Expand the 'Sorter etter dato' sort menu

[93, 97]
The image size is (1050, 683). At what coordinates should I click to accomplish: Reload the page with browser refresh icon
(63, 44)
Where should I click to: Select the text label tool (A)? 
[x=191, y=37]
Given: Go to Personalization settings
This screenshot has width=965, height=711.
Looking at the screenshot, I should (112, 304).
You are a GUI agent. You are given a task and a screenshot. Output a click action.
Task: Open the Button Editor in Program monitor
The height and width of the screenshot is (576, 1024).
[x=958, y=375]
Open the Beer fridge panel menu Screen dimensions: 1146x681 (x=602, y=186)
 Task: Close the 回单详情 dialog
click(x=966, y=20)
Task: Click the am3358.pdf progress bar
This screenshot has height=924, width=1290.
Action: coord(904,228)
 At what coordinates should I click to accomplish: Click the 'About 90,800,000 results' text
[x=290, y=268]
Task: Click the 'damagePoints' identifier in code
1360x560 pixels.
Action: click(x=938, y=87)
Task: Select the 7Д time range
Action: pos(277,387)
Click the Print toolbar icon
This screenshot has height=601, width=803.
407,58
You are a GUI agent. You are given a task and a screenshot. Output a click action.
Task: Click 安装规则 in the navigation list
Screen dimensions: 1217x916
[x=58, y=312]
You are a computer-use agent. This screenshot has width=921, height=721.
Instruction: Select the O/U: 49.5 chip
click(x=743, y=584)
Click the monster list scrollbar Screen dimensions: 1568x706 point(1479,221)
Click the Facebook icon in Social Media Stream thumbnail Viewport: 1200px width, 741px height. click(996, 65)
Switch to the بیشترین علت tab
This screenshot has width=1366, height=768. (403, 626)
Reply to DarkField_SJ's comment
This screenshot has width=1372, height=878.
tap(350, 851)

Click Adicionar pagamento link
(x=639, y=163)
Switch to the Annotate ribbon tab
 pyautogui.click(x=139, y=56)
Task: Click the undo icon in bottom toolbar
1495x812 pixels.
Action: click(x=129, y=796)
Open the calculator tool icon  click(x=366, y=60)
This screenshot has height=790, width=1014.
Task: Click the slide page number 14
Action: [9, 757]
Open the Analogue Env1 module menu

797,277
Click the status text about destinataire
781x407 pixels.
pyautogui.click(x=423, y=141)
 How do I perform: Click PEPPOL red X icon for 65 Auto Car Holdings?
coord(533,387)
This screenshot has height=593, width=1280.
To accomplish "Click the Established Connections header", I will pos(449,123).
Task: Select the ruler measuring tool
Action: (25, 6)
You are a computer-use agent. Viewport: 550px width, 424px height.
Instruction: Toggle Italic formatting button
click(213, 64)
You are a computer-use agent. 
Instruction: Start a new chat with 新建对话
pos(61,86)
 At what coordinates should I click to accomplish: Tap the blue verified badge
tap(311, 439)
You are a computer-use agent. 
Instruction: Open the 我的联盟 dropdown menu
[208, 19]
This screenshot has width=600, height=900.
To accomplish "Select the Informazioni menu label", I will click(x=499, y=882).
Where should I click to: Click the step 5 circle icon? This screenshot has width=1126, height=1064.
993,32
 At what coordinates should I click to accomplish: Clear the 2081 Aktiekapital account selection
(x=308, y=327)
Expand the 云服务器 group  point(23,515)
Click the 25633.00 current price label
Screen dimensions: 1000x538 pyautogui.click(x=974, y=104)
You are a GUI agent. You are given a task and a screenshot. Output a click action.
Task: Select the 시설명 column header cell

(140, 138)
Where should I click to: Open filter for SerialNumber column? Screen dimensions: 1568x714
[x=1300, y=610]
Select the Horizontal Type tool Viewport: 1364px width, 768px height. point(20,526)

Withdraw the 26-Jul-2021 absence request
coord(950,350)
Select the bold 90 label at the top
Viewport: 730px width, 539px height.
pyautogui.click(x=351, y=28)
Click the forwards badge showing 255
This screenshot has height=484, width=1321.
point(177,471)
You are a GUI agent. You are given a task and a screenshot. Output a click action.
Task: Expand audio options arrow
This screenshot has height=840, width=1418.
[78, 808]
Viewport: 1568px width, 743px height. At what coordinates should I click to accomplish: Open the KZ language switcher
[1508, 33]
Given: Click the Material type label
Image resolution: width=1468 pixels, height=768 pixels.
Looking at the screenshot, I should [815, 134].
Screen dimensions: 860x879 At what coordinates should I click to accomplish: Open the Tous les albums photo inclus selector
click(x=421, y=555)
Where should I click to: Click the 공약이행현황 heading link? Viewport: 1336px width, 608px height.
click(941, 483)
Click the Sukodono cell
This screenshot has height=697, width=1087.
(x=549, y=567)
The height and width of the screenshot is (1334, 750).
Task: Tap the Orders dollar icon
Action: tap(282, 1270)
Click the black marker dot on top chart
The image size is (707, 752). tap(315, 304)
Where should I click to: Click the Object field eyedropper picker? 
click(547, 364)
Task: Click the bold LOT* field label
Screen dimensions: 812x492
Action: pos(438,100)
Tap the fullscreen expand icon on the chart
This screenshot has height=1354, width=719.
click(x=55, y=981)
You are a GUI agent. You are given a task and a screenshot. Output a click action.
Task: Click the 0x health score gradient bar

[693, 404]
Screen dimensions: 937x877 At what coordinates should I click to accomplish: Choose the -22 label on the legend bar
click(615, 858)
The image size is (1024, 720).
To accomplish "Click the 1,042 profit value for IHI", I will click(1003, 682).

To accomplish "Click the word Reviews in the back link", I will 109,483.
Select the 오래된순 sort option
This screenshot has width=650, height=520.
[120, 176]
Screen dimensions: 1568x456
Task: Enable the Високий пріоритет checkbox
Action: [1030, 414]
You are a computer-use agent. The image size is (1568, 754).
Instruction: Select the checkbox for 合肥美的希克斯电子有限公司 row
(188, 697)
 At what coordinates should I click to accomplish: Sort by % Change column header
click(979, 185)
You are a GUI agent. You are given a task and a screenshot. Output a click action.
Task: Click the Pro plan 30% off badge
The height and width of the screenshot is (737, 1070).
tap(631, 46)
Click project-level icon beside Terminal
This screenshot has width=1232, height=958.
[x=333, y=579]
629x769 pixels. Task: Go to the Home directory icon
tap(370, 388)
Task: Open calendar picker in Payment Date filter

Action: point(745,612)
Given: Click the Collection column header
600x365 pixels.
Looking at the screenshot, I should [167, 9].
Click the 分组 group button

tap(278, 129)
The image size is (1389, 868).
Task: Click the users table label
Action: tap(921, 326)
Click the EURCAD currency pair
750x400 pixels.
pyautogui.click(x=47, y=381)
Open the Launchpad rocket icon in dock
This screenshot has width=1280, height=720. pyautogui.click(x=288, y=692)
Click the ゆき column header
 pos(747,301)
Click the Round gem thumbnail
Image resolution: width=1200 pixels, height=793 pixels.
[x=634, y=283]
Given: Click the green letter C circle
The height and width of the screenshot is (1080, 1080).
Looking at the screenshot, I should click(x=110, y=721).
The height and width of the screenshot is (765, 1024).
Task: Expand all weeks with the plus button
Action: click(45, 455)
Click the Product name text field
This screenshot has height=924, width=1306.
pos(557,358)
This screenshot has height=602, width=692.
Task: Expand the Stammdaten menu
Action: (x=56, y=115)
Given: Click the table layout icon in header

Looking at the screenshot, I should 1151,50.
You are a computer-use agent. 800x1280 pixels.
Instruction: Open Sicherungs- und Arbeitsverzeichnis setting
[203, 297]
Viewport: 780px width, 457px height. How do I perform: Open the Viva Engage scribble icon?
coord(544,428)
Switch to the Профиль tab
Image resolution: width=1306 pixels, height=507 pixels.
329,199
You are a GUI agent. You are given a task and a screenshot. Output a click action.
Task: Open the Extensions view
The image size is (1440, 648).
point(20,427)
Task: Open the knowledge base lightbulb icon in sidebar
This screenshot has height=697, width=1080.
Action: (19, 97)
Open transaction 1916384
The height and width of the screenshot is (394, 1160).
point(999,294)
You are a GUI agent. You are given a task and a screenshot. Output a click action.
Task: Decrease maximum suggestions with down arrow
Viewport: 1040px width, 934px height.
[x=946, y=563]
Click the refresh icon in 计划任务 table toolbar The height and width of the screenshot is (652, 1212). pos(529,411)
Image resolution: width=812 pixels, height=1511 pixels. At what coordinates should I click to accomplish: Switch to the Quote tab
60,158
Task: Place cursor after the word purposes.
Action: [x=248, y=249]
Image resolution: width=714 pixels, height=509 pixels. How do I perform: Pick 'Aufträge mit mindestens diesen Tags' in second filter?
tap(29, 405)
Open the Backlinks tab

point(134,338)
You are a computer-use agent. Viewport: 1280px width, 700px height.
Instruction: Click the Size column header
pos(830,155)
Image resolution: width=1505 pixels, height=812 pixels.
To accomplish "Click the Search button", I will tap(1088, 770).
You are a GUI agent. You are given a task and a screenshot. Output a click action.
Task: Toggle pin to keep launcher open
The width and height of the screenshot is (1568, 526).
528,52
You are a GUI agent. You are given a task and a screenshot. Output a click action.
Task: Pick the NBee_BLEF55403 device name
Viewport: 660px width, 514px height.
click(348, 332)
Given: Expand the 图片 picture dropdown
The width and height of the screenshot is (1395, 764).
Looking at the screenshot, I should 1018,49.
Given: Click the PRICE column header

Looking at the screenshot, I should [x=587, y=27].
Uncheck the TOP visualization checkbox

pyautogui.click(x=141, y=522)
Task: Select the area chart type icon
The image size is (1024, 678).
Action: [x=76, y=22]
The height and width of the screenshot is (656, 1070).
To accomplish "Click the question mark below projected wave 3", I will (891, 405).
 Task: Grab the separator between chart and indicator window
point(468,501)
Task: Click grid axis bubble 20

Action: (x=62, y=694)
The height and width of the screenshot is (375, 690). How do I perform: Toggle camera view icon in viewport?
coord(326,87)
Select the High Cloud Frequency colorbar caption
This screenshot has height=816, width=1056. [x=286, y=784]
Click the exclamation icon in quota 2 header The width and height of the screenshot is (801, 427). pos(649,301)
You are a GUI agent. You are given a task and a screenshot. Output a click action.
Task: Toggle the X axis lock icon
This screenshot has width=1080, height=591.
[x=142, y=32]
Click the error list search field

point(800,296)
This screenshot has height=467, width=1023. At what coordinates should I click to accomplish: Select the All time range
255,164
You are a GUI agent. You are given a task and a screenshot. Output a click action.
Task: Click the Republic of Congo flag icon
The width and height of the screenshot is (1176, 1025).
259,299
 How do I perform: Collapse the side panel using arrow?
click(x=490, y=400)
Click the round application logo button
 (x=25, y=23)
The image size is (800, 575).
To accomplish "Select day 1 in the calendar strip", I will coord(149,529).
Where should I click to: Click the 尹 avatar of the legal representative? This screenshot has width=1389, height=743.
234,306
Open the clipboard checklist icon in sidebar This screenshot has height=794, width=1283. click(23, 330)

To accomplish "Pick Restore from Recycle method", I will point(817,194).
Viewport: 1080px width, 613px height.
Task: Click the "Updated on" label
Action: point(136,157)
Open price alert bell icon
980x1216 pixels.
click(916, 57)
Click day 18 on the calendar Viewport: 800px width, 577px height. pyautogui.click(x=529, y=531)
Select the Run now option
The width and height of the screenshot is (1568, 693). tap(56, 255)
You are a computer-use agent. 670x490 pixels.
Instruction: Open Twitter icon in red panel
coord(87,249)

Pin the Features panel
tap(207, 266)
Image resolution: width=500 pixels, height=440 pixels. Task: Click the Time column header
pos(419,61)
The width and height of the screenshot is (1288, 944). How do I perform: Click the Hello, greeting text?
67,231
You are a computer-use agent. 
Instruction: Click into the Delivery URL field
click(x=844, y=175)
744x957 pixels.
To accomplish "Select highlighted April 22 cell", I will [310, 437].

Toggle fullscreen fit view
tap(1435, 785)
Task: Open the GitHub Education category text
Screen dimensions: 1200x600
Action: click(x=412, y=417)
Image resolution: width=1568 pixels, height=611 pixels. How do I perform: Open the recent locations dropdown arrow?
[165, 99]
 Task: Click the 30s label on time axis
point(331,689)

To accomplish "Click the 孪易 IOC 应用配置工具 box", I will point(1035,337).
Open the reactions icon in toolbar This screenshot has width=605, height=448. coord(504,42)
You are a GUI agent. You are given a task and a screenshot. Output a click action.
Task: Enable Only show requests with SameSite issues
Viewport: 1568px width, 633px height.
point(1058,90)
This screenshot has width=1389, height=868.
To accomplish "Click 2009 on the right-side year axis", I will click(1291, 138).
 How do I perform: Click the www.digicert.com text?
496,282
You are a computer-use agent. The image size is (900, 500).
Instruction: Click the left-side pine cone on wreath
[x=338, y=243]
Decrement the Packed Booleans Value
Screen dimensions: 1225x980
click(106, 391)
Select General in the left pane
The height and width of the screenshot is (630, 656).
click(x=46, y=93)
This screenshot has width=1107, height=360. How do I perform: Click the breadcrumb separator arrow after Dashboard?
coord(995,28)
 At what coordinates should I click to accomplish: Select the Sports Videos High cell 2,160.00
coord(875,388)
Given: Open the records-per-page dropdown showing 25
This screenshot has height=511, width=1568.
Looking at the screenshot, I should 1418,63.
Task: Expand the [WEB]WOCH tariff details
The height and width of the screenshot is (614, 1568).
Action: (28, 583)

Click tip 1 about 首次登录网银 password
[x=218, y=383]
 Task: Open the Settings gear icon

____________

In the listing above, transcribe exactly everything from the line containing "This screenshot has height=924, width=1290." down to the line containing "Click the Facebook", including both and nothing more.

**Task response:**
This screenshot has height=924, width=1290.
Action: coord(904,228)
 At what coordinates should I click to accomplish: Click the 'About 90,800,000 results' text
[x=290, y=268]
Task: Click the 'damagePoints' identifier in code
1360x560 pixels.
Action: click(x=938, y=87)
Task: Select the 7Д time range
Action: pos(277,387)
Click the Print toolbar icon
This screenshot has height=601, width=803.
407,58
You are a GUI agent. You are given a task and a screenshot. Output a click action.
Task: Click 安装规则 in the navigation list
Screen dimensions: 1217x916
[x=58, y=312]
You are a computer-use agent. This screenshot has width=921, height=721.
Instruction: Select the O/U: 49.5 chip
click(x=743, y=584)
Click the monster list scrollbar Screen dimensions: 1568x706 point(1479,221)
Click the Facebook icon in Social Media Stream thumbnail Viewport: 1200px width, 741px height. click(996, 65)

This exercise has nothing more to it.